Resta ferma, tuttavia, per tale settore, la necessaria iscrizione all’assicurazione obbligatoria contro gli infortuni sul lavoro e le malattie professionali ex D.P.R. n.1124/1965 (art. 21, comma 6 ter).

Per gli imprenditori commerciali invece, data la mancanza di disposizioni a riguardo, tale obbligo sussiste solo in caso di prestazioni familiari prestate con carattere di abitualità e prevalenza.

Rapporto di lavoro subordinato con i familiari

Il familiare del datore di lavoro può prestare la propria attività lavorativa anche in forma subordinata.

Requisiti fondamentali della subordinazione sono: l’onerosità della prestazione, la presenza costante presso il luogo di lavoro, l’osservanza di un orario definito, l’esercizio del potere direttivo e organizzativo da parte del datore di lavoro e la corresponsione di un compenso mensile.
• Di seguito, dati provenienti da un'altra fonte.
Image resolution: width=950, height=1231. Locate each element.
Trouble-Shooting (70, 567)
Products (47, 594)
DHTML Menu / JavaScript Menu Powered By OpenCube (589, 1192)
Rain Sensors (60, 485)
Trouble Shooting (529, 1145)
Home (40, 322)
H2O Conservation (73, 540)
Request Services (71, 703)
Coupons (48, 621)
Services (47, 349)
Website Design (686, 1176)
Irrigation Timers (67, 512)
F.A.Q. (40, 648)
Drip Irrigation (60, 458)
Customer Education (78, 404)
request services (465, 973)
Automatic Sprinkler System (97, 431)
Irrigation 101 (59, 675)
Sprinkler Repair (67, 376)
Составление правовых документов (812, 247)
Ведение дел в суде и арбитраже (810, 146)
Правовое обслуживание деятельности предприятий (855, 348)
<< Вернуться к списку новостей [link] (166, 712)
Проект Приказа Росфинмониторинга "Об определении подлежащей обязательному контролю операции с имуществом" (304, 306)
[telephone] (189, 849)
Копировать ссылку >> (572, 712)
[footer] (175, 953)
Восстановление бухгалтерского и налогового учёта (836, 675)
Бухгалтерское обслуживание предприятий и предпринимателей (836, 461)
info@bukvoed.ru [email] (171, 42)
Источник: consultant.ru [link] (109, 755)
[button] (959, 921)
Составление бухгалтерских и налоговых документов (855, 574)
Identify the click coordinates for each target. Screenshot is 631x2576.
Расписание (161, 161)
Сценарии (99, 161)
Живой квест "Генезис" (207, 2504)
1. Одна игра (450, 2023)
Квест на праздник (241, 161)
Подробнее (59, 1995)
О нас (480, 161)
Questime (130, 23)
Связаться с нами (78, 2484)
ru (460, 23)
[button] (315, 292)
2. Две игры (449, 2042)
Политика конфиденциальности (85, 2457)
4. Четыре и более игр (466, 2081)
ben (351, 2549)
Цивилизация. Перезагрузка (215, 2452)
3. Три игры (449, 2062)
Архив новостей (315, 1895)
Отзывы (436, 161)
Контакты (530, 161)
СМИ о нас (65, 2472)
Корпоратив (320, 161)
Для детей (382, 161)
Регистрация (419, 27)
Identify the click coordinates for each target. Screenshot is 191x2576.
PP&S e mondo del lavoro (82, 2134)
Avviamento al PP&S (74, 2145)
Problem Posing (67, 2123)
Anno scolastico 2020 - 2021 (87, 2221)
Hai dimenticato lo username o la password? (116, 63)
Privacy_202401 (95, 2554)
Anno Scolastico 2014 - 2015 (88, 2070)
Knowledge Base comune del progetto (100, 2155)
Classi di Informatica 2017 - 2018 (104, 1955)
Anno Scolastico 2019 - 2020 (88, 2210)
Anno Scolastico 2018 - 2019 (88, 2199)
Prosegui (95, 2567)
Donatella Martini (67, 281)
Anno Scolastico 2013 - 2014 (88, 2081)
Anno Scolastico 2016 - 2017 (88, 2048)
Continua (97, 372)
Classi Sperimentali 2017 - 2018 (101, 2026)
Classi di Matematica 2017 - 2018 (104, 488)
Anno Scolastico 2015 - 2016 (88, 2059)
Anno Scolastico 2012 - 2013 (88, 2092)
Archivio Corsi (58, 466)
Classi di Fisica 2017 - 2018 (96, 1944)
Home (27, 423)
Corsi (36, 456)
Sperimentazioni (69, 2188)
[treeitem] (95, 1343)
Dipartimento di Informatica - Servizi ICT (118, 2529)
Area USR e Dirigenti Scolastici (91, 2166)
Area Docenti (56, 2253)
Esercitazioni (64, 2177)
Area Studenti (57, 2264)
Nel nostro ordinamento infatti, principio generale è quello dell’onerosità della prestazione lavorativa.

Tuttavia, nel corso degli anni l’INPS ha sostenuto più volte la gratuità delle prestazioni svolte dai familiari dei datori di lavoro. Orientamento basato sul fatto che secondo l’istituto il rapporto di lavoro subordinato con il familiare è fittizio e pretestuoso in quanto posto in essere solo per garantire al dipendente i contributi previdenziali e, dunque, la maturazione dei requisiti pensionistici.

Sul punto è intervenuta una recente pronuncia della Corte di Cassazione (Cass. sent. N. 4535 del 27.02.2018) secondo cui può esistere tra familiari un rapporto di lavoro subordinato qualora sussistano gli indici oggettivi propri del rapporto di lavoro subordinato. Orientamento che è stato poi confermato anche dalla Fondazione dei Consulenti del lavoro, secondo i quali spetta agli ispettori dimostrare che il rapporto di lavoro tra i familiari non esiste ed è svolto a titolo gratuito, ovvero, che il datore di lavoro non esercita i suoi poteri nei confronti del dipendente-familiare.

L’impresa familiare

Un’altra tipologia di lavoro che può esistere tra familiari è quella che si ha all’interno dell’impresa familiare, il cui presupposto è quello della costituzione di una impresa che, oltre all’imprenditore che è il titolare, coinvolge anche un suo familiare. L’istituto dell’impresa familiare è disciplinato nell’art. 230 bis e 230 ter del Codice civile.

Secondo tale articolo si può parlare di impresa familiare quando il familiare presta la sua attività di lavoro in modo continuativo nell’impresa o nella famiglia.

In questo caso il familiare ha diritto al mantenimento secondo la condizione patrimoniale della famiglia e partecipa agli utili dell’impresa familiare ed ai beni acquistati con essi nonché agli incrementi dell’azienda, anche in ordine all’avviamento, in proporzione alla quantità e qualità del lavoro prestato.

Tutte le prestazioni lavorative svolte dal coniuge, parente o affine all’interno dell’impresa familiare, sono prive di tutela previdenziale tranne nel caso in cui sussistano i requisiti del lavoro dipendente o della collaborazione coordinata o continuativa.